California Secretary Of State Issues First Board Gender Quota Report But Is Something Missing?

Yesterday was the first of several deadlines under California’s unprecedented legislationSB 826, imposing gender quota requirements on all publicly-held domestic or foreign corporations whose principal executive offices are located in California.  This legislation also required the Secretary of State’s office to publish a report on its website no later than July 1, 2019 documenting those corporations subject to the law “who [sic] have at least one female director”.

The Secretary of State did, in fact, publish a report yesterday listing 538 corporations, their jurisdiction of incorporation, street address, phone number and stock exchange.  Oddly missing from the list was any indication of the number of female directors (if any) even though the law clearly requires that information.  It is also unclear why the Secretary of State chose to publish address and telephone information when that information was not required to be in the report.

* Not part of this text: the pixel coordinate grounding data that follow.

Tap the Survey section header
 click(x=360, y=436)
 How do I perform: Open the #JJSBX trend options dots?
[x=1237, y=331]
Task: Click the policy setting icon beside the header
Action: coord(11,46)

The Secretary of State’s office did publish an explanation of its methodology that basically consisted of searches of Securities and Exchange Commission and other public filings.  The explanation includes this warning as well:

“Note that federal filing deadlines for filing the annual SEC Form 10-K (60, 75 or 90 days after the end of the fiscal year) differ from the California deadline for filing the Publicly Traded Disclosure Statement (150 days from the end of the fiscal year) so there may be gaps in available data.”

The Secretary of State has modified its corporate disclosure statement to require publicly traded companies to disclose if they have one or more female directors on their current Boards of Directors.  Given the definition of “female” in the statute (an individual who self-identifies her gender as a woman, without regard to the individual’s designated sex at birth), I wouldn’t be surprised to see a question concerning gender identification appearing on Directors and Officer questionnaires.